Less teeth means you are more likely to sharpen.


----------



## Signoflife (Oct 31, 2008)

drmiller100 said:


> that all sounds great if you are racing, or cutting a few perfect rounds.
> 
> Real world says you start the day with a sharp chain, and cutting wood with rocks here and there.
> 
> ...



Last time I checked, my saw is real, wood I cut is real, rocks all around are real, dirt real, yup world is real here too...I guess some people could take a little more care as well, with proper care, chucking some blocks under logs, using log rollers / can-hooks, tend to keep my chains away from rocks. I have cut real wood for years and have had many chains run there life without ever touching a rock or dirt. It has happened a few times sure, and you do know it right away. As far as the number of cutting teeth I would think that half or two thirds the cutting teeth would have to do more work to cut the same amount of wood and therefore dullen that 50% to 33% faster in direct relation to number of teeth, could be wrong but I can't see it.


----------



## AOD (Oct 31, 2008)

I think full skip dulls really fast too, it seems to only stay sharp for 2 or 3 cuts for me, and thats in clean hardwood. Full comp sounds like a better plan...


----------



## drmiller100 (Oct 31, 2008)

Signoflife said:


> Last time I checked, my saw is real, wood I cut is real, rocks all around are real, dirt real, yup world is real here too...I guess some people could take a little more care as well, with proper care, chucking some blocks under logs, using log rollers / can-hooks, tend to keep my chains away from rocks. I have cut real wood for years and have had many chains run there life without ever touching a rock or dirt. It has happened a few times sure, and you do know it right away. As far as the number of cutting teeth I would think that half or two thirds the cutting teeth would have to do more work to cut the same amount of wood and therefore dullen that 50% to 33% faster in direct relation to number of teeth, could be wrong but I can't see it.

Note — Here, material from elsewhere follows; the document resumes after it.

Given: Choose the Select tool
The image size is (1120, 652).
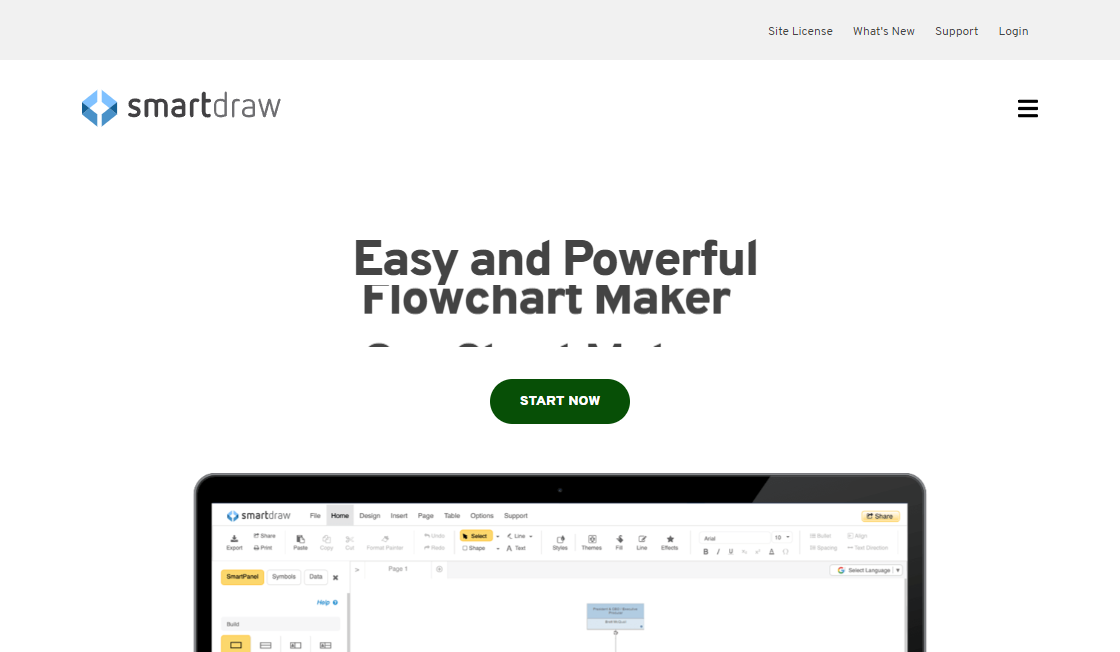Looking at the screenshot, I should point(477,535).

in the past year, i've cut 150 cords or so, all of it 3 feet off the ground. pick the logs off the ground with skid steer, put them on the table, and cut them up.

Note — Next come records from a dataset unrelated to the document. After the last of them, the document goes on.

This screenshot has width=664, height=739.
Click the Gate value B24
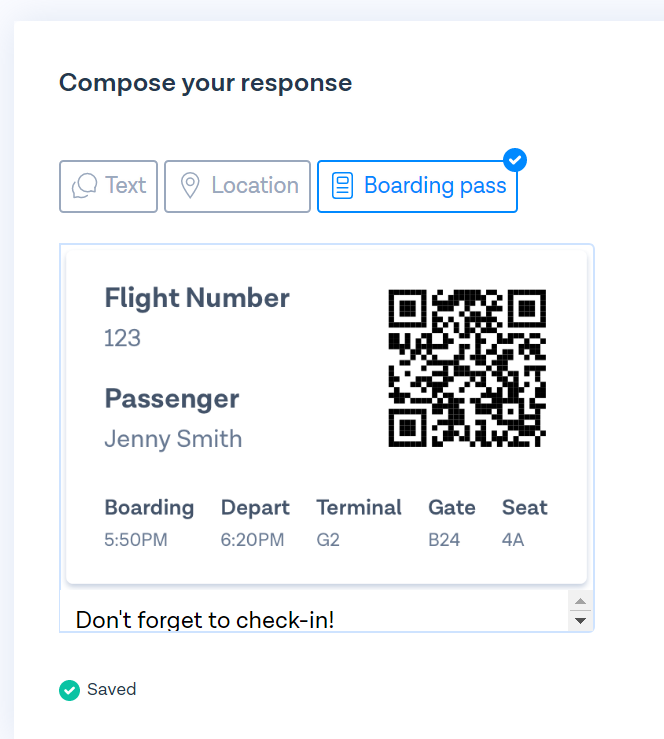pos(444,540)
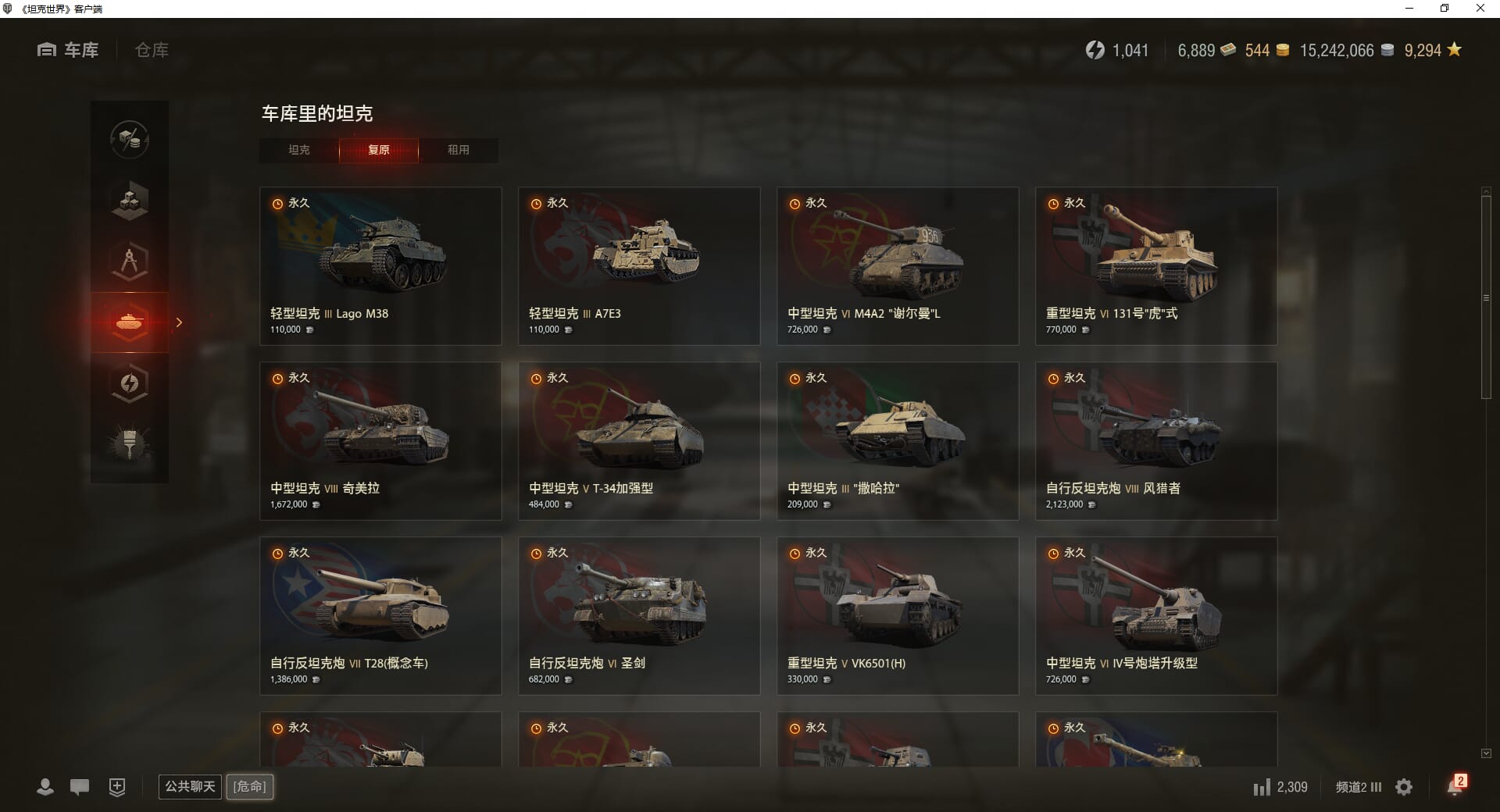Open the 频道2 server selector
This screenshot has height=812, width=1500.
click(x=1359, y=787)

dang bark holds sand and rocks. danged logs get those splits in them that hold sand and rocks. 

sure would be neat to have logs that never have sand, dirt, or rocks in them from falling on the ground.


----------



## Signoflife (Oct 31, 2008)

drmiller100 said:


> in the past year, i've cut 150 cords or so, all of it 3 feet off the ground. pick the logs off the ground with skid steer, put them on the table, and cut them up.
> 
> dang bark holds sand and rocks. danged logs get those splits in them that hold sand and rocks.
> 
> sure would be neat to have logs that never have sand, dirt, or rocks in them from falling on the ground.



Dr, if you are talking face cord then you cut 2 to 3 times as much as I do a year, if you a talking bush then thats a crap load more. I don't sell wood and only use about (6 to 8) face cord a year myself, I cut mostly for the parents. I am not done yet this year but so far - (37 to 38) face cord for inlaws and (8) for my folks, friends(6), neighbours(2).:greenchainsaw: 

I drop trees and cut them as they lay, meaning I won't drag them out or move them around with equipment as that is when I have found the mud, dirt, sand, stones... cover or get ground into the wood. If you have the grapple/claw machines and can pick them straight up that I think would be different.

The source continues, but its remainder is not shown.